Da mesma forma que na indústria, essas reações paralelas ocorrem e precisam ser controladas, afinal, você tem um objetivo em mente, é preciso chegar nesse produto sem gastar muito (processo) ou cansar o seu leitor (livro).

Um balanço de massa do sistema evita a formação de pontas soltas na história

Uma das ferramentas mais utilizadas na engenharia química é o balanço de massa. É um conceito extremamente simples, mas muito poderoso. Resumidamente, você precisa saber que a quantidade de massa que entra no reator é igual a quantidade de massa que sai dele (ou que fica acumulada). Simples, não? Com essa ferramenta, e engenheire pode determinar diversos parâmetros operacionais (rendimento, produção, taxa de conversão) que serão importantes na análise econômica do processo.

Uma análise muito similar pode (na verdade, deve) ser realizada na história.
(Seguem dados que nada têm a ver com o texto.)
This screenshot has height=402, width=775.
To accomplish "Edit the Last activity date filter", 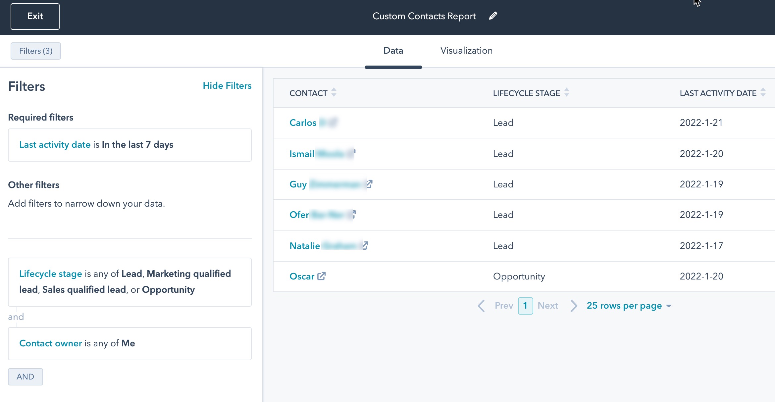I will (x=129, y=145).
Todo personagem que entra na história, tem que sair dela de uma forma coerente. Na escrita, chamamos isso de arco do personagem. Se você começa a desenvolver alguém e esquece dele no meio da história, isso é um erro que seus leitores irão perceber. Cada personagem que entra, precisa ter um motivo para estar ali.

Não esqueça de concluir os arcos dos personagens, mesmo que sua história tenha continuação em vários livros. Voltarei ao exemplo de Jogos Vorazes. No final do primeiro livro, há um fechamento da história: a “vitória” nos jogos. A história terminou? Não, mas teve um fechamento. Em Harry Potter é a mesma coisa. A história termina no sétimo livro, mas em todos, há fechamentos, o que traz satisfação para es leitories.

Energia de ativação = obstáculos na história

Para que uma reação química ocorra, precisa ser fornecido uma quantidade de energia suficiente para que a energia de ativação seja superada. Em outras palavras: precisamos dar um empurrão para a reação ocorrer. De todas as analogias que já fiz até aqui, essa talvez seja a mais acertada.

Na jornada do herói (um modelo clássico usado na escrita) temos duas etapas que poderiam ser relacionadas à energia de ativação. A primeira delas, é chamada de recusa ao chamado. Nesse ponto, o herói percebe que algo existe além da sua zona de conforto e ele é convidado a seguir viagem. Como ele ainda não conhece o que virá pela frente, ele se recusa. O desconhecido realmente assusta.

Em Star Wars temos Luke Skywalker sendo convidado pela princesa Leia para se juntar à rebelião, mas ele não quer isso, pelo menos não de imediato. Em O Hobbit, Bilbo é convidado a partir do Condado com um grupo de anões para roubar um tesouro, obviamente ele não aceita (não julgo). Essas são as energias de ativação das histórias. Para que algo aconteça e um livro possa nascer, é preciso superar essa barreira. Com isso, entramos na segunda etapa da jornada do herói, a presença do mentor, aquela pessoa que será responsável por ajudar o personagem a vencer a sua energia de ativação. Exemplos deles temos aos montes: Obi-Wan, Gandalf, Dumbledore, Haymitch…

A energia de ativação pode então ser superada de duas formas diferentes: está controlando um reator? Adiciona calor. Está escrevendo uma aventura? Introduza um mentor.

Tamanho importa

Para finalizar essa analogia, eu não poderia deixar de mencionar que essa comparação pode ser estendida até mesmo para o tamanho do reator. Se vamos produzir algo em bancada, nosso reator pode ser facilmente um béquer ou uma autoclave. Da mesma forma, se nossa ideia é criar uma história pequena, (até 6500 palavras) temos um conto. Na medida que vamos aumentando a escala (planta piloto, planta industrial) na indústria química, podemos fazer o mesmo com o texto (novela, romance). Quanto a começar a escrever, bem já falei um pouco sobre isso aqui.

Não importa se você vai produzir um novo composto ou escrever um livro, escolha com cuidado seus reagentes, como será o seu enredo e controle suas reações paralelas, pois, a única diferença entre os dois, é que um livro que bomba ao ser lançado é ótimo para o autor, já um reator que explode…. Bem, não vamos pensar nisso.